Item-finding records
·····

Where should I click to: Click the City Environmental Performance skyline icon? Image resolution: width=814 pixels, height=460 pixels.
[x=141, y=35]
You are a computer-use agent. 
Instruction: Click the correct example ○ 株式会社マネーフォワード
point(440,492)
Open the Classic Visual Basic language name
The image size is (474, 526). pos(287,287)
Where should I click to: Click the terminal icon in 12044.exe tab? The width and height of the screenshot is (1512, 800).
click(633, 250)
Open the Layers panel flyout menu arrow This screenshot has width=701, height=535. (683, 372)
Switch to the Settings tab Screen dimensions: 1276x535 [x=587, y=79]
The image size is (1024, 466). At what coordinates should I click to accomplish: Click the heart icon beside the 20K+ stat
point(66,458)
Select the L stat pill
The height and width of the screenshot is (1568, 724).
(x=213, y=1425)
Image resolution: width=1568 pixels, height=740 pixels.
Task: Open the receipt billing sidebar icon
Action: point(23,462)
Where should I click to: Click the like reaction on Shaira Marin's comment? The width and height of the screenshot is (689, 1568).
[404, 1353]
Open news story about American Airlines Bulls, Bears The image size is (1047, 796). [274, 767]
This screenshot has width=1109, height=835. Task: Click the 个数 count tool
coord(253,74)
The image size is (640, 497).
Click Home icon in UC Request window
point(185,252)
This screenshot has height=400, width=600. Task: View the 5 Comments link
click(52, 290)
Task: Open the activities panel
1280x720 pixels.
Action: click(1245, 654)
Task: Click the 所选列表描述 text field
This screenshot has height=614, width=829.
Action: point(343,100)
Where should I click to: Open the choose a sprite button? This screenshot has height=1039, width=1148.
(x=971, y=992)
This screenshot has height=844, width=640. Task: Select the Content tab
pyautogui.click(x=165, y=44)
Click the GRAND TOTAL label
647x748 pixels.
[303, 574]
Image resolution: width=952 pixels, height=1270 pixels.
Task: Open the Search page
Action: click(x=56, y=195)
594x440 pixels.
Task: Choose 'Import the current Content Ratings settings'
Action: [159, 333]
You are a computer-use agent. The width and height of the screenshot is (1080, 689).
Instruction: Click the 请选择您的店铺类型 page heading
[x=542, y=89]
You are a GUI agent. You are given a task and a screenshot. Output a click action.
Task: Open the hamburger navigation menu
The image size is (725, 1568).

·····

Rewrite the whole listing above, replacing every occurrence of "Where should I click to" with "Which point should I click to" and leaving everything else unchanged.

(OUTPUT BELOW)
Which point should I click to: Click the City Environmental Performance skyline icon? Image resolution: width=814 pixels, height=460 pixels.
[x=141, y=35]
You are a computer-use agent. 
Instruction: Click the correct example ○ 株式会社マネーフォワード
point(440,492)
Open the Classic Visual Basic language name
The image size is (474, 526). pos(287,287)
Which point should I click to: Click the terminal icon in 12044.exe tab? The width and height of the screenshot is (1512, 800).
click(633, 250)
Open the Layers panel flyout menu arrow This screenshot has width=701, height=535. (683, 372)
Switch to the Settings tab Screen dimensions: 1276x535 [x=587, y=79]
The image size is (1024, 466). At what coordinates should I click to accomplish: Click the heart icon beside the 20K+ stat
point(66,458)
Select the L stat pill
The height and width of the screenshot is (1568, 724).
(x=213, y=1425)
Image resolution: width=1568 pixels, height=740 pixels.
Task: Open the receipt billing sidebar icon
Action: point(23,462)
Which point should I click to: Click the like reaction on Shaira Marin's comment? The width and height of the screenshot is (689, 1568).
[404, 1353]
Open news story about American Airlines Bulls, Bears The image size is (1047, 796). [274, 767]
This screenshot has width=1109, height=835. Task: Click the 个数 count tool
coord(253,74)
The image size is (640, 497).
Click Home icon in UC Request window
point(185,252)
This screenshot has height=400, width=600. Task: View the 5 Comments link
click(52, 290)
Task: Open the activities panel
1280x720 pixels.
Action: click(1245, 654)
Task: Click the 所选列表描述 text field
This screenshot has height=614, width=829.
Action: point(343,100)
Which point should I click to: Open the choose a sprite button? This screenshot has height=1039, width=1148.
(x=971, y=992)
This screenshot has height=844, width=640. Task: Select the Content tab
pyautogui.click(x=165, y=44)
Click the GRAND TOTAL label
647x748 pixels.
[303, 574]
Image resolution: width=952 pixels, height=1270 pixels.
Task: Open the Search page
Action: click(x=56, y=195)
594x440 pixels.
Task: Choose 'Import the current Content Ratings settings'
Action: [159, 333]
You are a computer-use agent. The width and height of the screenshot is (1080, 689).
Instruction: Click the 请选择您的店铺类型 page heading
[x=542, y=89]
You are a GUI agent. You are given a task and a screenshot. Output a click action.
Task: Open the hamburger navigation menu
The image size is (725, 1568).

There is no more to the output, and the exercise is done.